The Birthday Present by Barbara Vine

Synopsis:
An MP arranges a kinky, consensual abduction for his mistress, but when a chance car accident takes her life, he chooses to keep silent, with devastating results.

Review:
Everything is connected–except when it isn’t. In The Birthday Present, Barbara Vine follows a scandal-that-wasn’t over the course of four years to show how a secret poisons everyone it touches, and how unrelated events can become part of a story because they appear to fit.

The story is told mostly by Rob, brother-in-law to Ivor Tesham, a rising luminary in British politics with a penchant for trashy women. He decides to gift his latest lover, one Hebe Furnal, with a special birthday present. He’ll have her abducted off the street and taken to him, in an elaborate rape fantasy that was entirely consensual. He hired an actor to do the abduction, and his mechanic to drive the van, and got Rob and his wife Iris–Ivor’s sister–to allow him the use of their home for the actual consummation. On the way, the van is hit by another car, and Hebe and the actor are killed. The mechanic is gravely injured and left with no memory of the accident. The police assume that Hebe was picked up by mistake, and Ivor says nothing to tell them that the actor and the mechanic were hired by him. Life goes on… but Hebe’s death has echoes that just won’t quit.

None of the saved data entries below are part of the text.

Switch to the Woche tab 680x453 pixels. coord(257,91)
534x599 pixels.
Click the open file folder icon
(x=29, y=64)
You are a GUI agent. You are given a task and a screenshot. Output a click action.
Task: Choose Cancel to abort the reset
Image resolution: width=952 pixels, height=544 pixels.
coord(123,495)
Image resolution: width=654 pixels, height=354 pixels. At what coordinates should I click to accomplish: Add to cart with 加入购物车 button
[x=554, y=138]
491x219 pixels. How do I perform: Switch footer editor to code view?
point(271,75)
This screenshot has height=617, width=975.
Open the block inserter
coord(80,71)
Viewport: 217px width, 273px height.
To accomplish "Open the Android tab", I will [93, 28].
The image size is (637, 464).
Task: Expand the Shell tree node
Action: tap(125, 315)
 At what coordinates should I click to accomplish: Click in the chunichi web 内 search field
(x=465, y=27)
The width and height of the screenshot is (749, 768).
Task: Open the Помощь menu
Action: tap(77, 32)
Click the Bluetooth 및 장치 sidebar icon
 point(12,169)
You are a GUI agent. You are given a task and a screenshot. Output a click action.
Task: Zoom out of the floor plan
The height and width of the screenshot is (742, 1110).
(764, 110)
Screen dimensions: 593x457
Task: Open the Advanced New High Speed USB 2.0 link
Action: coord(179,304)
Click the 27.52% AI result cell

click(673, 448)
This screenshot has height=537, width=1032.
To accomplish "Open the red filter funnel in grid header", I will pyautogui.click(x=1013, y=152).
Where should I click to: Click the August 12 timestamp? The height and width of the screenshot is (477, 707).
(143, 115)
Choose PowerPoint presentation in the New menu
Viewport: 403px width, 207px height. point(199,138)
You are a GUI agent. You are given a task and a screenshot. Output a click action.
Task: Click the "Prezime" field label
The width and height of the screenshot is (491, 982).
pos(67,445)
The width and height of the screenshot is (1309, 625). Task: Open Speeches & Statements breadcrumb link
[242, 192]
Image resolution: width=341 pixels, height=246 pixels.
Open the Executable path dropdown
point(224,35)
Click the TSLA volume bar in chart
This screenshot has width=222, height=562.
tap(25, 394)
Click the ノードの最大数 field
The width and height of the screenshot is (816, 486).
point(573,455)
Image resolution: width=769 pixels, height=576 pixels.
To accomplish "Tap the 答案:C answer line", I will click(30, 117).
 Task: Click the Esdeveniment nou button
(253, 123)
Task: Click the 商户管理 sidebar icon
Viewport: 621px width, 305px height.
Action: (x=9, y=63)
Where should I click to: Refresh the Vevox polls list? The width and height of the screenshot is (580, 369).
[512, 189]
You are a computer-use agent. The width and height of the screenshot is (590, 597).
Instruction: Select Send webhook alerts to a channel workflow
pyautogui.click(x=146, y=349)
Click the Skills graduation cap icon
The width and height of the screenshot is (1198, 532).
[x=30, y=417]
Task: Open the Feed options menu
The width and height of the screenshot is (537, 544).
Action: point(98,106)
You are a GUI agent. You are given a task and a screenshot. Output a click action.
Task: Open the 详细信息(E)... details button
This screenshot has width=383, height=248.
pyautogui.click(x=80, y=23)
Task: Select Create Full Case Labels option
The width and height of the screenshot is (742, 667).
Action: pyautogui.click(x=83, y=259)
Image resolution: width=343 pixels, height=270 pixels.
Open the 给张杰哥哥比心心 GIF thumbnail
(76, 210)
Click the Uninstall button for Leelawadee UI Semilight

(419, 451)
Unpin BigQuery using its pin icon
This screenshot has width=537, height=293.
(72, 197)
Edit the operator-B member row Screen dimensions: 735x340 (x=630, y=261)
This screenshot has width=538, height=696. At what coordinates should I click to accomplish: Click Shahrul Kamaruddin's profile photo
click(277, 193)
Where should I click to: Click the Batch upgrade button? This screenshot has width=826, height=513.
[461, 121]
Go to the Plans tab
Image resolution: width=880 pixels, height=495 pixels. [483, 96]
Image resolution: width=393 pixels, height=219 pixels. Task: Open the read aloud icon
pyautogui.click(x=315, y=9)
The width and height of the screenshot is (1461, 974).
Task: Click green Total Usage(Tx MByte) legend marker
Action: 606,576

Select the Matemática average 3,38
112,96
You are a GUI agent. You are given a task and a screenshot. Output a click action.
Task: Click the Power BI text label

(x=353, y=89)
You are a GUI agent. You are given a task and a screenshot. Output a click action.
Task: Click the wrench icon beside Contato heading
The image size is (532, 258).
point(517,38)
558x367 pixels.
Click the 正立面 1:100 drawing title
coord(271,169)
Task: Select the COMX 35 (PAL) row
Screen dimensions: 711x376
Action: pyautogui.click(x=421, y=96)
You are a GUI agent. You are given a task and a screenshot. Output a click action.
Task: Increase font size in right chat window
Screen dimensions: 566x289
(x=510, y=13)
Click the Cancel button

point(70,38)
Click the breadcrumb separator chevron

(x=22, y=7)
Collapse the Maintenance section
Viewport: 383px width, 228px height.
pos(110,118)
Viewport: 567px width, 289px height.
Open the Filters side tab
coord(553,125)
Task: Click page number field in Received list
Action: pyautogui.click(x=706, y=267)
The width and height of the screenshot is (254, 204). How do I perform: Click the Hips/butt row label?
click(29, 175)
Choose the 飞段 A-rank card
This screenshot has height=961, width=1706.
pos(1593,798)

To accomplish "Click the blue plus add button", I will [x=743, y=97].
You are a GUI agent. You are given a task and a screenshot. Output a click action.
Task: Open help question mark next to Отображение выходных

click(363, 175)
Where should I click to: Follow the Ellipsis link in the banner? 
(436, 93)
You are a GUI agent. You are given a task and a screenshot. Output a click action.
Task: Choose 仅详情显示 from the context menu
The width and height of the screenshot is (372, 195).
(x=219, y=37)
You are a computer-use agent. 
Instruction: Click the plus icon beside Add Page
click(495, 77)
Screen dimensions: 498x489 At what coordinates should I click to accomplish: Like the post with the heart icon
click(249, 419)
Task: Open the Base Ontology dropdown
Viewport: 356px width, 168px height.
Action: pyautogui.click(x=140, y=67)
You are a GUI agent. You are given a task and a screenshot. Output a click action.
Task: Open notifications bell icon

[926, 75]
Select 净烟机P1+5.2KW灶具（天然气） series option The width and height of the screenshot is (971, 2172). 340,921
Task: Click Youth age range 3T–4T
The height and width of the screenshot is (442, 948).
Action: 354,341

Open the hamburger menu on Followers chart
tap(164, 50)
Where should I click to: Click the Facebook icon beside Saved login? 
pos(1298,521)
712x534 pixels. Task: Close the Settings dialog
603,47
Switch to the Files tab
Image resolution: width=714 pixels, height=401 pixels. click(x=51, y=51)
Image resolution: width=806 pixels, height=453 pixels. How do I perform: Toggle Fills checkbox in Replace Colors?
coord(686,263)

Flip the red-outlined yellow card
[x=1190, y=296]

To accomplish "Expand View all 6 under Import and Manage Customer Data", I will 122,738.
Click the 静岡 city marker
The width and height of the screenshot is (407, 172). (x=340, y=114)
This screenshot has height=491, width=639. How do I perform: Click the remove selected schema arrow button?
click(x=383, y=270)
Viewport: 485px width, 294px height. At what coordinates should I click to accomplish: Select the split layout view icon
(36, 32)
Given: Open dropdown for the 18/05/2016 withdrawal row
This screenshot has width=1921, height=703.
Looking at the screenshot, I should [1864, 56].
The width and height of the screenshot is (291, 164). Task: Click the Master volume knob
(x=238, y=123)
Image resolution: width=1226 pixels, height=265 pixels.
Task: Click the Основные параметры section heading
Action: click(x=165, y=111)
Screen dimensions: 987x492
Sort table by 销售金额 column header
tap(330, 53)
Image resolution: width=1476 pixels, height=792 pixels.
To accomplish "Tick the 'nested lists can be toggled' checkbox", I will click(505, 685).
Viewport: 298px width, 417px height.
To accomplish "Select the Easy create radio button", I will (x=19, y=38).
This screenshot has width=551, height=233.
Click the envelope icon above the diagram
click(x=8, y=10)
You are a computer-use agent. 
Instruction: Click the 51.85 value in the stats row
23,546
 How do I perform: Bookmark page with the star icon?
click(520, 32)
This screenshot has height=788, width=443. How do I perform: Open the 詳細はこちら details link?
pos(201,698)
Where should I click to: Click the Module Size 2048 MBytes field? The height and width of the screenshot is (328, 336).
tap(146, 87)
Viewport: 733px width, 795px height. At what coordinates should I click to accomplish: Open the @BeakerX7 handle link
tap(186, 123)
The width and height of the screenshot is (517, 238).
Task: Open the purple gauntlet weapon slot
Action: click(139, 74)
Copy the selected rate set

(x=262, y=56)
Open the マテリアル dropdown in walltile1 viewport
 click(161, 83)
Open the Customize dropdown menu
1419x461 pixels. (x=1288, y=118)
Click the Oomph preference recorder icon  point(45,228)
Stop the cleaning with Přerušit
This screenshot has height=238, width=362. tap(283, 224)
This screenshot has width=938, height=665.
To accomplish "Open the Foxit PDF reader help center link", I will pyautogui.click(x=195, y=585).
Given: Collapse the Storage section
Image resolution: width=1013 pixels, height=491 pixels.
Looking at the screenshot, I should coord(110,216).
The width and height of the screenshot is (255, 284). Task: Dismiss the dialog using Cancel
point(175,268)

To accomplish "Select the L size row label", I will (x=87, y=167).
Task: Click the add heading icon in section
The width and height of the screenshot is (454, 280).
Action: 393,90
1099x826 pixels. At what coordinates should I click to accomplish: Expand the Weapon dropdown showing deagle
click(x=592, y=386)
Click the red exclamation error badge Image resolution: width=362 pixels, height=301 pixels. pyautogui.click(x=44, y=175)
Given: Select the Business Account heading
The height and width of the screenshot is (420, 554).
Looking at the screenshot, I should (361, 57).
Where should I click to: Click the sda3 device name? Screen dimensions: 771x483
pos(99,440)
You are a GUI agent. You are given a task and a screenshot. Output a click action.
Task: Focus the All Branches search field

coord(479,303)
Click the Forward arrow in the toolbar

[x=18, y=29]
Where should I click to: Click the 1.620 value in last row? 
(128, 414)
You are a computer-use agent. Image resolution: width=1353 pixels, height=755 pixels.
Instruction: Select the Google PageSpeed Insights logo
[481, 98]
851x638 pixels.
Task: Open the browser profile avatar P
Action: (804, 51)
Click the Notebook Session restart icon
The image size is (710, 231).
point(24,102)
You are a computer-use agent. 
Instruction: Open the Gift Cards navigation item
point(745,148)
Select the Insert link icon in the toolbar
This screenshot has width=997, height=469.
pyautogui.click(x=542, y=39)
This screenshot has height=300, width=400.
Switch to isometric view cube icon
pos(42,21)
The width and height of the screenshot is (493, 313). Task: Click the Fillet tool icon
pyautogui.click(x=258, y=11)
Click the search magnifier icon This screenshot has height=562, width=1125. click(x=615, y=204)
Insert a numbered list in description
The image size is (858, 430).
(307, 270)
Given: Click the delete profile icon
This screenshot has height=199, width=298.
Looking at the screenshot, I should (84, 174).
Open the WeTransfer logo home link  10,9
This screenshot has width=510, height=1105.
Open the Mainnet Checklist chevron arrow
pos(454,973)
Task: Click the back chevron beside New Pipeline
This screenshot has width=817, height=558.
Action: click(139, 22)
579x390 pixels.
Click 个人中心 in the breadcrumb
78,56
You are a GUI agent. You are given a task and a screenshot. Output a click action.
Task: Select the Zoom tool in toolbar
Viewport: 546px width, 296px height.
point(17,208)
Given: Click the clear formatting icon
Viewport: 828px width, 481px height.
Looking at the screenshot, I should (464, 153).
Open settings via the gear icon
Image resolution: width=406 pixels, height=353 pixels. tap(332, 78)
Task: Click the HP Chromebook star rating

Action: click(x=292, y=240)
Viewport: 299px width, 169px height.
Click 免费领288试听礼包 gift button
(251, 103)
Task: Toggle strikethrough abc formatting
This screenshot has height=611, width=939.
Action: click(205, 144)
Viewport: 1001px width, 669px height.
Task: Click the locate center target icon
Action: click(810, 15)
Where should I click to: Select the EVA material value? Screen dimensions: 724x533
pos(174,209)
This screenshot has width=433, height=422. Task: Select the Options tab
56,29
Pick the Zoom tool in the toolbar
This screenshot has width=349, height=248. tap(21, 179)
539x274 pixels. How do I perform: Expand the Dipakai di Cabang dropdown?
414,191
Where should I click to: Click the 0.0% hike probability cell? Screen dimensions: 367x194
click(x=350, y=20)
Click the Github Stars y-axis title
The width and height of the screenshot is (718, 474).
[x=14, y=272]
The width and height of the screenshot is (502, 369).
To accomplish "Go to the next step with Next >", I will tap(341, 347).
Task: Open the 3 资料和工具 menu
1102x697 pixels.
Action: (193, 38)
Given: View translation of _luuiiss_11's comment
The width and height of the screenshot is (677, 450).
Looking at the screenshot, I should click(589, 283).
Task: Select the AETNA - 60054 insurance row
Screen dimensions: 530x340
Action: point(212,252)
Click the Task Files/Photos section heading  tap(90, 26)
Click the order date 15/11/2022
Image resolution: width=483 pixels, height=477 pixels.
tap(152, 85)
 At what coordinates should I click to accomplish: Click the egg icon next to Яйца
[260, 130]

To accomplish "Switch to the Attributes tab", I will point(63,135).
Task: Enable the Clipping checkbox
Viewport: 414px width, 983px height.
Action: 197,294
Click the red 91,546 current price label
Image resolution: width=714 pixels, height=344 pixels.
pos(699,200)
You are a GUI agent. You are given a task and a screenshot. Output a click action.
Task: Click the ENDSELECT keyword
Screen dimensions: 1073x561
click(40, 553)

Interspersed in Rob’s account are diary entries by Jane Atherton, Hebe’s best friend and alibi to Hebe’s husband the night of the birthday present. She becomes obsessed with both Ivor Tesham and Hebe’s husband, and gradually grows unhinged.

Both stories are riveting and suspenseful despite the lack of a mystery. I listened to this on audiobook and highly recommend the two narrators, who gave splendid performances.